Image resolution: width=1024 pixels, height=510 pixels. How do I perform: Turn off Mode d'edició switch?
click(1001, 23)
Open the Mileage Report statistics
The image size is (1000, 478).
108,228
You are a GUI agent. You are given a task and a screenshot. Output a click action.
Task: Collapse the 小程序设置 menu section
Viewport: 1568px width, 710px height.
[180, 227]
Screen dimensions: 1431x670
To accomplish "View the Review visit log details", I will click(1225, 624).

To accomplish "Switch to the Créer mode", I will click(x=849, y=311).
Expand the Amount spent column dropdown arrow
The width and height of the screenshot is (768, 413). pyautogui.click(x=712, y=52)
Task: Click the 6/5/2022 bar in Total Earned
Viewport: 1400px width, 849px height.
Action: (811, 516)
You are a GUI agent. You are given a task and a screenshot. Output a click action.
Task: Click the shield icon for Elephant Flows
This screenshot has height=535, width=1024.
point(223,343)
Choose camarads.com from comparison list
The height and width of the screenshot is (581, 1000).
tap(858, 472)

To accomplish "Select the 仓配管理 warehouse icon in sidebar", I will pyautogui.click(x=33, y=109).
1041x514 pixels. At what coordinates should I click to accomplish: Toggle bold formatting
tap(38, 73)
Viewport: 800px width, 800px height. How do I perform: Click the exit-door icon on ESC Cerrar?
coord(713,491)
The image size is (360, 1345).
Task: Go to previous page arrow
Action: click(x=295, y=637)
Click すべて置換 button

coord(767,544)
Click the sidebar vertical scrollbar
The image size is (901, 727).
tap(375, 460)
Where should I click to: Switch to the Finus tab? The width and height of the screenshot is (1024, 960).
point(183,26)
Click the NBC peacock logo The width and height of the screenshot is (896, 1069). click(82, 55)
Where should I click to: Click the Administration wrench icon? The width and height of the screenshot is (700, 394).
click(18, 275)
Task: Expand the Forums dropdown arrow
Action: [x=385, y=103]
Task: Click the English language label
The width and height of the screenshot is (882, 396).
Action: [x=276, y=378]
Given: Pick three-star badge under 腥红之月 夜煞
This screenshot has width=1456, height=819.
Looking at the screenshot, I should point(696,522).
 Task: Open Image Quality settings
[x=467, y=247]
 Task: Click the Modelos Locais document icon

• _PROBLEM DETAILS_:
Retype the data in full, precisely as given.

• _ANSWER TO THIS EXERCISE_:
Image resolution: width=1024 pixels, height=510 pixels. How do I perform: Turn off Mode d'edició switch?
click(1001, 23)
Open the Mileage Report statistics
The image size is (1000, 478).
108,228
You are a GUI agent. You are given a task and a screenshot. Output a click action.
Task: Collapse the 小程序设置 menu section
Viewport: 1568px width, 710px height.
[180, 227]
Screen dimensions: 1431x670
To accomplish "View the Review visit log details", I will click(1225, 624).

To accomplish "Switch to the Créer mode", I will click(x=849, y=311).
Expand the Amount spent column dropdown arrow
The width and height of the screenshot is (768, 413). pyautogui.click(x=712, y=52)
Task: Click the 6/5/2022 bar in Total Earned
Viewport: 1400px width, 849px height.
Action: (811, 516)
You are a GUI agent. You are given a task and a screenshot. Output a click action.
Task: Click the shield icon for Elephant Flows
This screenshot has height=535, width=1024.
point(223,343)
Choose camarads.com from comparison list
The height and width of the screenshot is (581, 1000).
tap(858, 472)

To accomplish "Select the 仓配管理 warehouse icon in sidebar", I will pyautogui.click(x=33, y=109).
1041x514 pixels. At what coordinates should I click to accomplish: Toggle bold formatting
tap(38, 73)
Viewport: 800px width, 800px height. How do I perform: Click the exit-door icon on ESC Cerrar?
coord(713,491)
The image size is (360, 1345).
Task: Go to previous page arrow
Action: click(x=295, y=637)
Click すべて置換 button

coord(767,544)
Click the sidebar vertical scrollbar
The image size is (901, 727).
tap(375, 460)
Where should I click to: Switch to the Finus tab? The width and height of the screenshot is (1024, 960).
point(183,26)
Click the NBC peacock logo The width and height of the screenshot is (896, 1069). click(82, 55)
Where should I click to: Click the Administration wrench icon? The width and height of the screenshot is (700, 394).
click(18, 275)
Task: Expand the Forums dropdown arrow
Action: [x=385, y=103]
Task: Click the English language label
The width and height of the screenshot is (882, 396).
Action: [x=276, y=378]
Given: Pick three-star badge under 腥红之月 夜煞
This screenshot has width=1456, height=819.
Looking at the screenshot, I should point(696,522).
 Task: Open Image Quality settings
[x=467, y=247]
 Task: Click the Modelos Locais document icon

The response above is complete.